N’ayant pas l’intention de reprendre point par point sa recension, je me limiterai à quelques questions relevées par MG, au sujet desquelles j’estime avoir renouvelé et/ou augmenté les analyses de l’histoire de Rieucros.

1. Mon récit vise à inscrire l’histoire de Rieucros en Lozère, c’est-à-dire à faire comprendre qu’un camp d’internement ne peut pas être un isolat sans de fortes interdépendances avec le territoire qui l’abrite. Jusqu’à présent, cette manière de voir n’avait pas été développée au sujet de Rieucros – mais abordée par le travail de maitrise de Yannick Pépin, publié en 19985. MG avait écrit »Il est difficile de reconstituer clairement aujourd’hui les raisons qui ont conduit à choisir précisément Rieucros pour y construire le premier camp d’internement«6. Or, me fondant sur une lecture approfondie des archives du camp (archives départementales de la Lozère) et des archives de la direction de la Sûreté nationale (Archives nationales), j’ai présenté cette reconstitution, en montrant les jeux entre les différents protagonistes et leurs rôles.

Tout au long de l’ouvrage je me suis intéressée aux protagonistes locaux, par exemple, leurs jugements à l’égard des surveillantes, inscrits dans le système de »classe« de la société lozérienne. Et, autre exemple, j’ai pu montrer les »raisons« locales du transfert du camp à Brens à une date qui évitait la reconduction automatique du contrat de fourniture d’eau au camp par l’évêché.

2. Je n’aurais pas parlé des femmes espagnoles internées à Rieucros en même temps que les hommes? Mais, cela n’a pas été le cas: les hommes étaient les seuls internés à Rieucros lors de cette première séquence (à laquelle je consacre 40 pages). Les Espagnoles dont je parle, au moment de l’internement d’hommes à Rieucros, étaient logées dans des »centres d’accueil«, à Mende et autres lieux en Lozère. S’il existe des sources me contredisant, je serais ravie d’y accéder.

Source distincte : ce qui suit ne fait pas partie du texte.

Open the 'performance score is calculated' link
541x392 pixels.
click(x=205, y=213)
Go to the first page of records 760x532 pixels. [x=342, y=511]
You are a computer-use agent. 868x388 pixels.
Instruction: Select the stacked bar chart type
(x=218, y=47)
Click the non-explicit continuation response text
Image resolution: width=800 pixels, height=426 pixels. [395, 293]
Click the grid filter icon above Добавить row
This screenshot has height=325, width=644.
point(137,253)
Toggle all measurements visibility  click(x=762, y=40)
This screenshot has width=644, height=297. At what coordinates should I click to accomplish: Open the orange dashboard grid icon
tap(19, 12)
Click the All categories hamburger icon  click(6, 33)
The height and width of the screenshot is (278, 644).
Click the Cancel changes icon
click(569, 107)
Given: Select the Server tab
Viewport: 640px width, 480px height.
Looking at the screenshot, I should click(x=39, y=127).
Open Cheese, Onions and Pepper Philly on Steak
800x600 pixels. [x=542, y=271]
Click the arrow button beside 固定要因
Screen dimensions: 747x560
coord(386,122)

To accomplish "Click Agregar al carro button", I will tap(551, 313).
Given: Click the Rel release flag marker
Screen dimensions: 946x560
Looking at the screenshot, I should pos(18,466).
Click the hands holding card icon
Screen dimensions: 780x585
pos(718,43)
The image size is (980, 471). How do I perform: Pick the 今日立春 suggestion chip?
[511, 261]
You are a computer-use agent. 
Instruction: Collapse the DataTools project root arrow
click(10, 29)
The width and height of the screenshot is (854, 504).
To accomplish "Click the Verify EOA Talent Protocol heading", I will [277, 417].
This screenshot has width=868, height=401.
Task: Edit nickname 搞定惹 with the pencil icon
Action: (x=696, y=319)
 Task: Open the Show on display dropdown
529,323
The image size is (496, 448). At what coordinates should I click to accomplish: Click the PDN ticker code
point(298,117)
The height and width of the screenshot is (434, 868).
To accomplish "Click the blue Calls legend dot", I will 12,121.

Au sujet des Espagnoles, j’ai écrit qu’elles n’ont pas été internées à Rieucros de manière aléatoire, mais, dès le 12 octobre 1939, après leur réception dans différents centres d’accueil en France, parce que leur refus de »retourner chez Franco« provoquait une ébullition politique dans ces centres. Elles étaient ainsi punies. Je l’ai brièvement exposé lors du colloque »Solidarias« organisé en octobre 2018 à Paris. Pour l’affirmer, je me suis référée à leurs dossiers de la direction de la Sûreté (Archives nationales). Et, afin de rendre possible une reprise de la recherche, j’ai cité mes sources – ce qui, me semble-t-il, est une règle en histoire.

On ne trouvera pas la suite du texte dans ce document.